## Task brief
Express the material from the line with "You are a computer-use agent. The" through the line with "pos(296,300)", both included, as a Markdown table with the columns No. and Line, and leave out any blank lines.

Entries for finding text and elements:
--- Begin ---

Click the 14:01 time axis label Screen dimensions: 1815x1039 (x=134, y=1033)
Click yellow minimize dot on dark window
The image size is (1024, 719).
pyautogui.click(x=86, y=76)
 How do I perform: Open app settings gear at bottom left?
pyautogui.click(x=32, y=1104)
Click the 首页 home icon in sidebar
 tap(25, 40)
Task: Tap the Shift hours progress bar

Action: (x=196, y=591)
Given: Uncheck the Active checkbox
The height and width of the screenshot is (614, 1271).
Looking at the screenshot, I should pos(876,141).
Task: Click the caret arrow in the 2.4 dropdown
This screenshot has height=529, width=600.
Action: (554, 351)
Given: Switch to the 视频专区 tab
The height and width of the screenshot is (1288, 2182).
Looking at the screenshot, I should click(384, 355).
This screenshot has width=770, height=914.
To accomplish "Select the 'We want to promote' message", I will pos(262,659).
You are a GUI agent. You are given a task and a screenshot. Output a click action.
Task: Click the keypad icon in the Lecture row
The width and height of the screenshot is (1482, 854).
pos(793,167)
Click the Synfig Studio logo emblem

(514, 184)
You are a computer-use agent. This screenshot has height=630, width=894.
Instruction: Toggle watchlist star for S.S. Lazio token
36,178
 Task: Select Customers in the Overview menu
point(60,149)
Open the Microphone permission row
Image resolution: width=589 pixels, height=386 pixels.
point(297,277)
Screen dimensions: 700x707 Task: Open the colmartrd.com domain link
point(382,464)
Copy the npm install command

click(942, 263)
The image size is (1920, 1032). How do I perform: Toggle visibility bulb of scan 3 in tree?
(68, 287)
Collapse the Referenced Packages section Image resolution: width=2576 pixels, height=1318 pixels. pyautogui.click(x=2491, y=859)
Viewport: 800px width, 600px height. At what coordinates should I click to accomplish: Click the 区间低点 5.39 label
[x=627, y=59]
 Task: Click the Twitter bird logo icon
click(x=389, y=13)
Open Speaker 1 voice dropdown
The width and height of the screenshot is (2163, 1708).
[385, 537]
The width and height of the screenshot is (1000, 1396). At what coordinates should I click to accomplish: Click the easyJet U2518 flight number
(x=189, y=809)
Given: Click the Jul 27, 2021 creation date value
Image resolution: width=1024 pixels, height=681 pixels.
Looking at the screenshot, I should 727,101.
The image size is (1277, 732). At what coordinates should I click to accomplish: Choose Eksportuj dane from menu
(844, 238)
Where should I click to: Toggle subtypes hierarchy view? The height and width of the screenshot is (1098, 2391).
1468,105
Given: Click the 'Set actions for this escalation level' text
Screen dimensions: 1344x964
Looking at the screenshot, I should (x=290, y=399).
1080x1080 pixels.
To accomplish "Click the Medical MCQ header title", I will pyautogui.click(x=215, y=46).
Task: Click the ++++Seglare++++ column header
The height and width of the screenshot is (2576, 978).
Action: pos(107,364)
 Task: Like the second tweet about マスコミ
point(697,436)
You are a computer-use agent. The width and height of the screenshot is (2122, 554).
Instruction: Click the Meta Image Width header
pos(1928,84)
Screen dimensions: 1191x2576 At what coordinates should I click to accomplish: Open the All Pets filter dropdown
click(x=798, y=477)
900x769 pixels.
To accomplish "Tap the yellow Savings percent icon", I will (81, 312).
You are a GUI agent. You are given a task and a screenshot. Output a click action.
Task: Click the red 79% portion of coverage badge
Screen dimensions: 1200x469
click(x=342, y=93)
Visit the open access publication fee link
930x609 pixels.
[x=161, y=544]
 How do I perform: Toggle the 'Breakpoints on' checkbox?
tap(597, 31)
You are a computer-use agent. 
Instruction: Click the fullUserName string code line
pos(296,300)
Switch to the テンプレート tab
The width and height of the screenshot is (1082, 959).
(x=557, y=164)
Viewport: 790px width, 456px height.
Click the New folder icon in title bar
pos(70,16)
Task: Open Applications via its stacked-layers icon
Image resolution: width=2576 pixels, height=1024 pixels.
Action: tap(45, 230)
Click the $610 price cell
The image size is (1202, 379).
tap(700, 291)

--- End ---

## Solution below
| No. | Line |
|---|---|
| 1 | You are a computer-use agent. The width and height of the screenshot is (2122, 554). |
| 2 | Instruction: Click the Meta Image Width header |
| 3 | pos(1928,84) |
| 4 | Screen dimensions: 1191x2576 At what coordinates should I click to accomplish: Open the All Pets filter dropdown |
| 5 | click(x=798, y=477) |
| 6 | 900x769 pixels. |
| 7 | To accomplish "Tap the yellow Savings percent icon", I will (81, 312). |
| 8 | You are a GUI agent. You are given a task and a screenshot. Output a click action. |
| 9 | Task: Click the red 79% portion of coverage badge |
| 10 | Screen dimensions: 1200x469 |
| 11 | click(x=342, y=93) |
| 12 | Visit the open access publication fee link |
| 13 | 930x609 pixels. |
| 14 | [x=161, y=544] |
| 15 |  How do I perform: Toggle the 'Breakpoints on' checkbox? |
| 16 | tap(597, 31) |
| 17 | You are a computer-use agent.  |
| 18 | Instruction: Click the fullUserName string code line |
| 19 | pos(296,300) |